I'm struck by how positive the article is, at least by Proceso standards. The magazine stops short of praise (though I'm not sure a flattering word about the government has ever spilled from the magazine's pages), but the overwhelming majority of those interviewed from Juárez were essentially in favor of the army's arrival. They weren't too hopeful about the operation's long-term success, but almost all seemed to say that life in Juárez was better now than before the army arrived.

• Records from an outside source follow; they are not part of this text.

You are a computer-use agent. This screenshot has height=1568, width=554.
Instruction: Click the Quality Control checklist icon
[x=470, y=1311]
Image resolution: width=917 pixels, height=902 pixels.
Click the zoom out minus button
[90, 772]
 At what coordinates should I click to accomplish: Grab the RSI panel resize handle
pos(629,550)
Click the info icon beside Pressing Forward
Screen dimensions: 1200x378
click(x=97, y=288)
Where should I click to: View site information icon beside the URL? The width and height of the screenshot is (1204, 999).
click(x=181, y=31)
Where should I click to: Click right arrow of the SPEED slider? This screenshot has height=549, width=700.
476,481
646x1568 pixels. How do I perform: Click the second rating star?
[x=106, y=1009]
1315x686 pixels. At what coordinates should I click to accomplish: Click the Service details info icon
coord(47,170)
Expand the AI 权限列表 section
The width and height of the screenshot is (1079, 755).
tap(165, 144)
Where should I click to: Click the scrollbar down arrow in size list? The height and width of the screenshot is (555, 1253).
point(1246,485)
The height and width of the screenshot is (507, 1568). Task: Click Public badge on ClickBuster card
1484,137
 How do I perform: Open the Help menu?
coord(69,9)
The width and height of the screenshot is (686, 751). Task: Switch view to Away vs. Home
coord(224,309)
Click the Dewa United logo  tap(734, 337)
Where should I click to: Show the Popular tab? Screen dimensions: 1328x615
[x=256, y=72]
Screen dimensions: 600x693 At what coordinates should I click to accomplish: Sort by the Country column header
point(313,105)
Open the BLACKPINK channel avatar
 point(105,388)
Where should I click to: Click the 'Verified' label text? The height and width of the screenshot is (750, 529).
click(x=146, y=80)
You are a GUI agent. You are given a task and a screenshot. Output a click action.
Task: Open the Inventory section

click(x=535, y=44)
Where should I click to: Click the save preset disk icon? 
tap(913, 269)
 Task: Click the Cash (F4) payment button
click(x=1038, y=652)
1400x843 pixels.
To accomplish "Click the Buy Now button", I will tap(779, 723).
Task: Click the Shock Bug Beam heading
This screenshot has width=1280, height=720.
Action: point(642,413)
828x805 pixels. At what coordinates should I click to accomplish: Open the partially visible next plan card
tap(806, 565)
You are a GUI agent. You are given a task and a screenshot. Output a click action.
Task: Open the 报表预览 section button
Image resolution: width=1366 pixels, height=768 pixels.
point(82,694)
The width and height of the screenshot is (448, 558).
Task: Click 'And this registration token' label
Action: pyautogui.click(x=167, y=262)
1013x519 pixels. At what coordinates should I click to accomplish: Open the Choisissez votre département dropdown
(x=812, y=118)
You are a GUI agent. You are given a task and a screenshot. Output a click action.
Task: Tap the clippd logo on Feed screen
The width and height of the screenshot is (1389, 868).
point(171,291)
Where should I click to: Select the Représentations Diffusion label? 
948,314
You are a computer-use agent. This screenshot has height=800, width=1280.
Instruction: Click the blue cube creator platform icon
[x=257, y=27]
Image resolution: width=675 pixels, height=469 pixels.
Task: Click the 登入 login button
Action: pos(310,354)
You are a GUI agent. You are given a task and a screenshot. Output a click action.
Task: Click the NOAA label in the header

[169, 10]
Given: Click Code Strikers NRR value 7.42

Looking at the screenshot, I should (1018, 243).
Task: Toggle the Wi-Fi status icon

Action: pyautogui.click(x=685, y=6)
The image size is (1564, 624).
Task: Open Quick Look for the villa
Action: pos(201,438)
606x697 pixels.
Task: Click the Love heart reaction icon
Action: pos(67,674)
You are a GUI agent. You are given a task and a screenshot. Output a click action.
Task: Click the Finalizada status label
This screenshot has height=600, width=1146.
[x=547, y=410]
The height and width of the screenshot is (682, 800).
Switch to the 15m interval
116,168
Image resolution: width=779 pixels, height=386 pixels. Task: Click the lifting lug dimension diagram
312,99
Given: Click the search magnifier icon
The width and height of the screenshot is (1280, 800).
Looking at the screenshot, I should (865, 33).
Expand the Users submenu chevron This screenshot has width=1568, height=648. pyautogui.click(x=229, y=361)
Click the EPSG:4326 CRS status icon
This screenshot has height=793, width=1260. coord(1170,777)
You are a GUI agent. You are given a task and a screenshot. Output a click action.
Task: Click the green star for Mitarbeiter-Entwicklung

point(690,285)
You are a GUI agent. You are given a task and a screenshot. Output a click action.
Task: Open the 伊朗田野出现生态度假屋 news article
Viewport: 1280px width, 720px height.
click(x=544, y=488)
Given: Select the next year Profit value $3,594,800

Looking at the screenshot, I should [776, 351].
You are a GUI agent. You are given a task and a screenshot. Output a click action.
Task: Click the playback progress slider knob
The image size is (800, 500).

Here's a sampling: "For security it's good, because we were insecure, too," says a local cop at one point. A doctor says, "It won't work forever, but it's giving us the opportunity to unite as a society, to organize, to make Juárez different." A taxi driver adds, "I have faith in the soldiers that stop you and check you, that's all. But the federales made me pay 200 pesos for not carrying identification and they want to take away my car." A food vendor offers, "On the one hand it's good that they're here, there's a lot of protection, they scared all of us street kids, and as I have a business that's good for me because business is getting better." Probably the most perfect distillation of the prevailing view presented by Proceso is the following: "The soldiers yes they are some hard sons of bitches, the federales aren't like that, but, that's the way it goes, they had to bring the peace. And you see more peace."
It's way too soon to make any conclusions about the efficacy of the Juárez operation, but the basic acceptance that the army's arrival has made Juárez safer from Mexico's king of muckracking is quite unexpected.